- _EXERCISE MATERIALS_
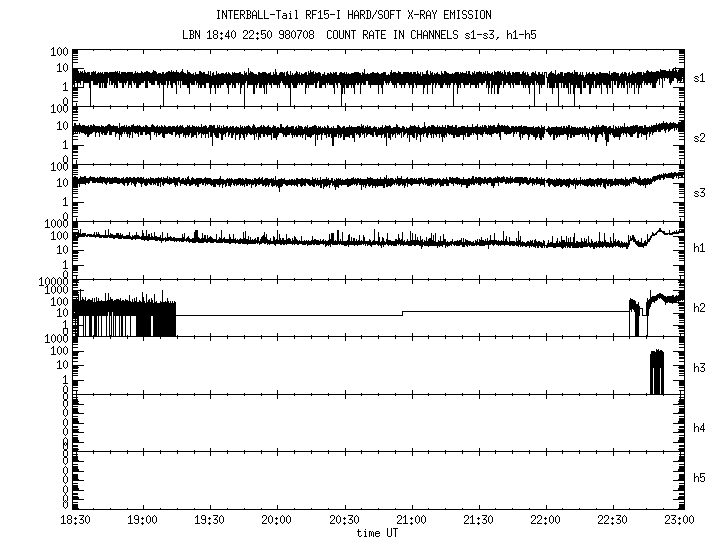Click the h3 burst near 22:50

tap(656, 372)
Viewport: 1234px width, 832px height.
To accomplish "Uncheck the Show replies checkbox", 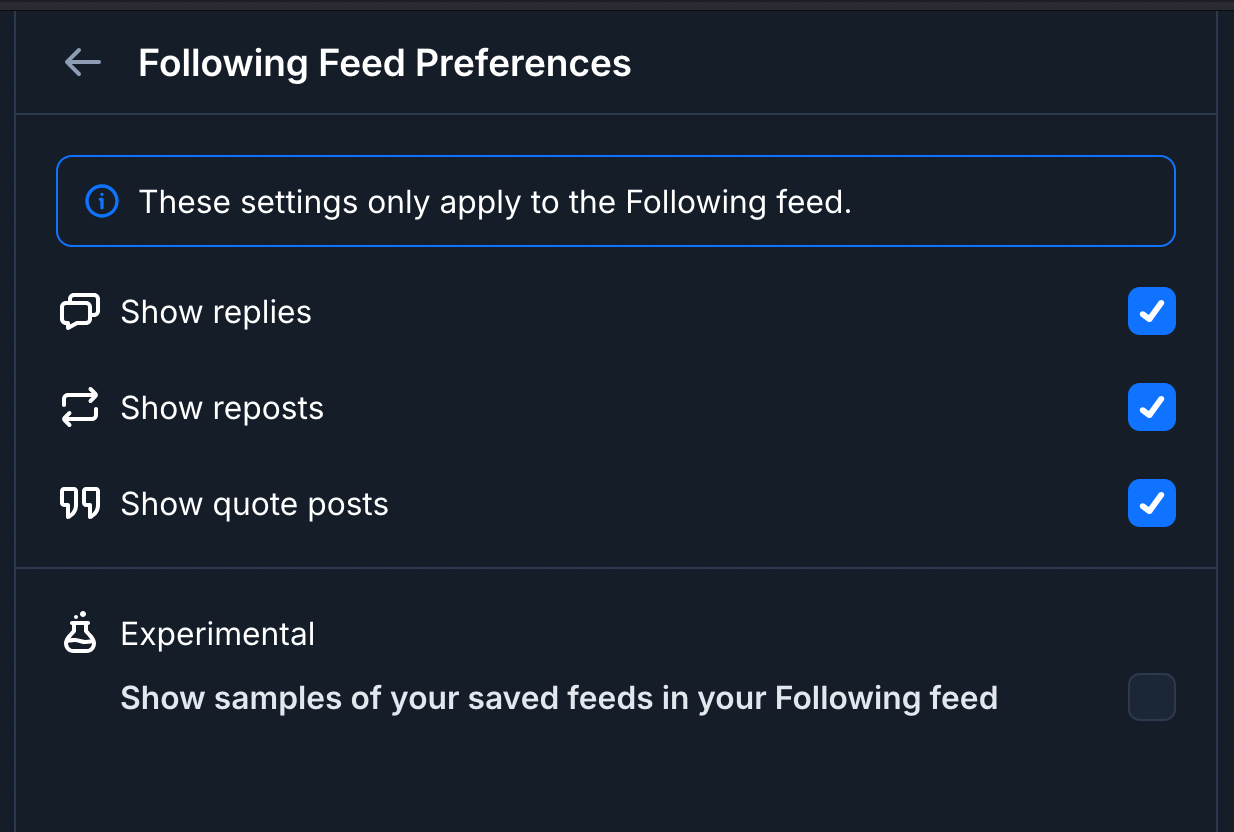I will click(1151, 312).
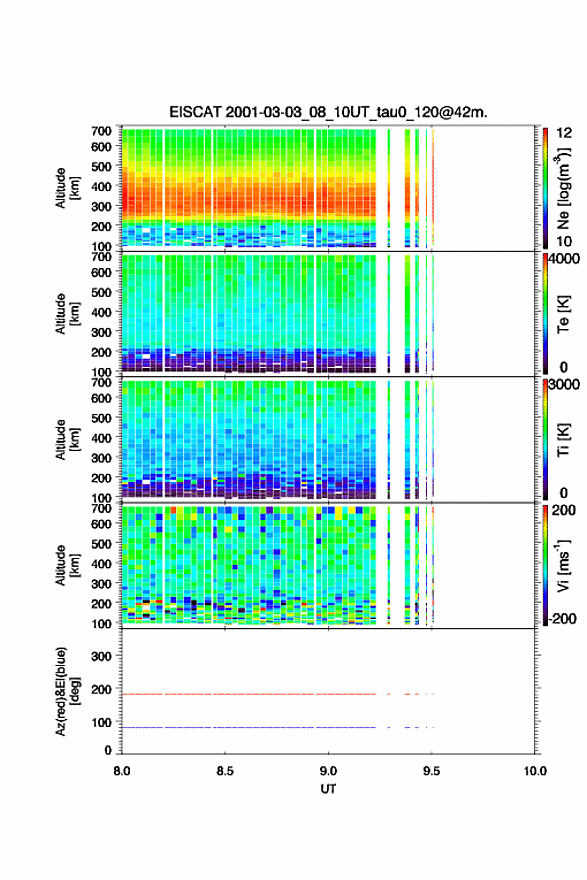Click the Ne [log(m-3)] colorbar label
The image size is (587, 880).
(x=564, y=188)
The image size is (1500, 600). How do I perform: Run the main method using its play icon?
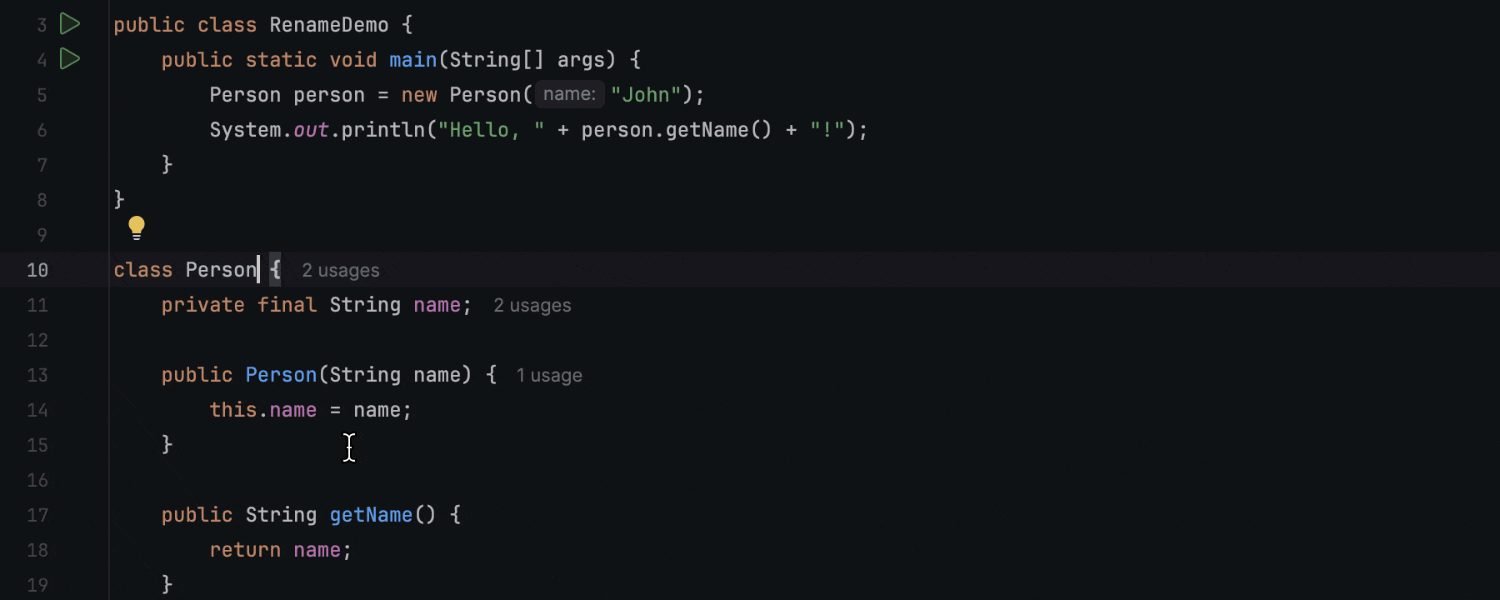point(69,59)
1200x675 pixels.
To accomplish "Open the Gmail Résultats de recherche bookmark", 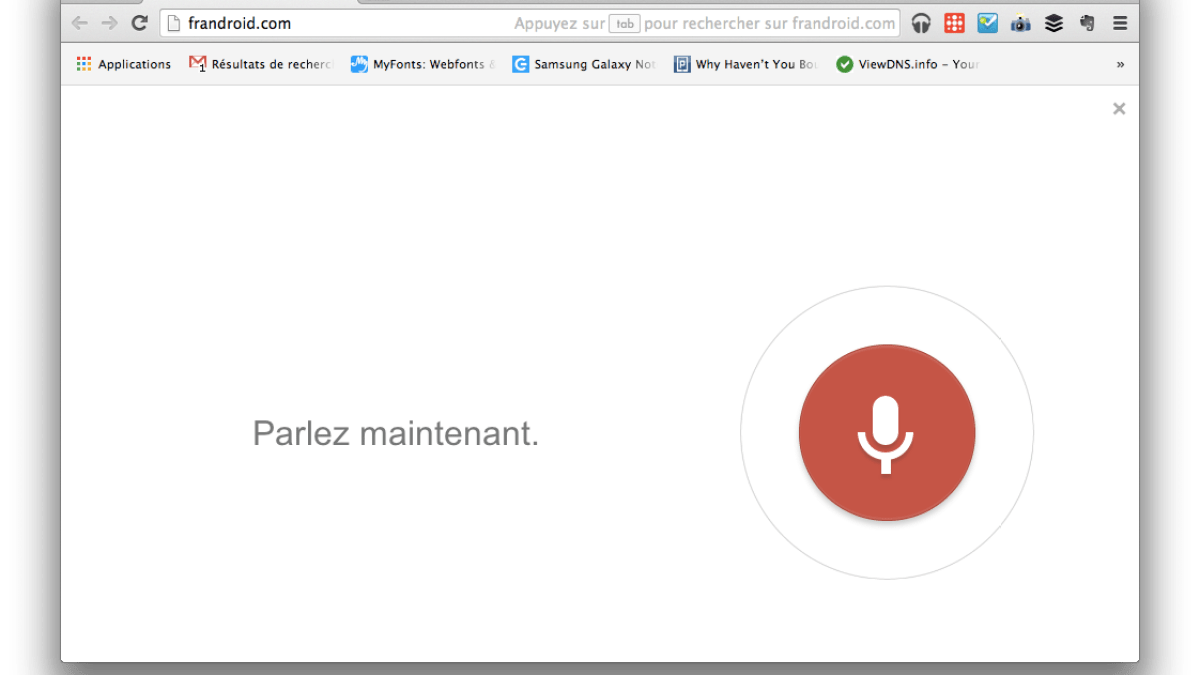I will pyautogui.click(x=260, y=64).
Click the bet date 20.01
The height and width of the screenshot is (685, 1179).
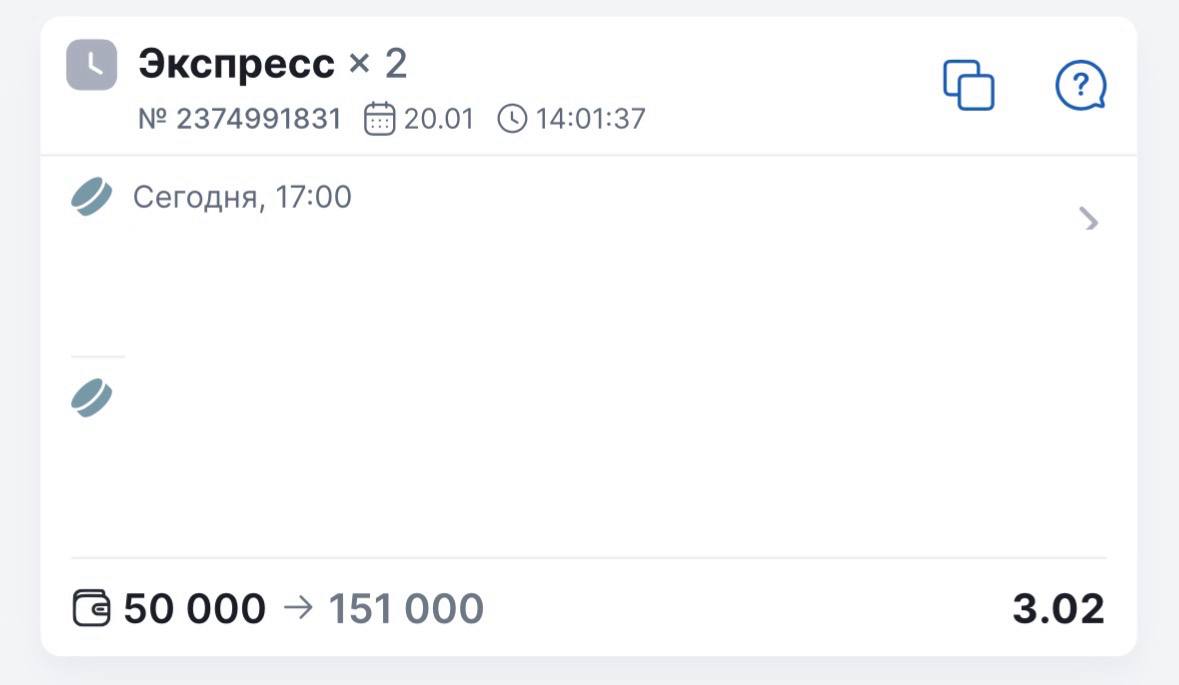tap(438, 120)
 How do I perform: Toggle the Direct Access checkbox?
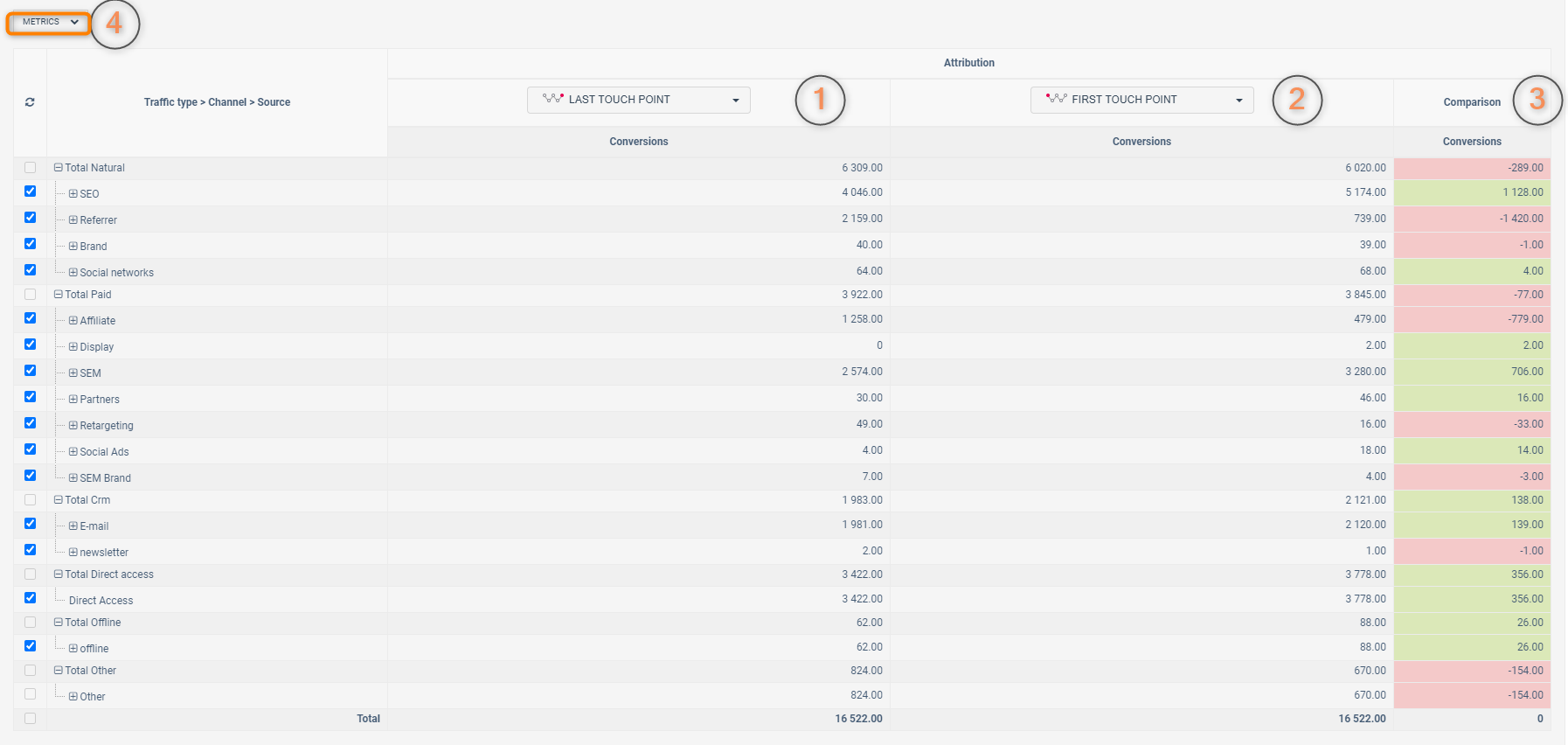click(31, 598)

- _WHAT TO WORK ON_
Keep the pictures out of your answer, which should be the lines from the one with "How do I perform: Toggle" through the final line of the data, copied exactly.

- _COMPLETED TASK_
 How do I perform: Toggle the Direct Access checkbox?
click(31, 598)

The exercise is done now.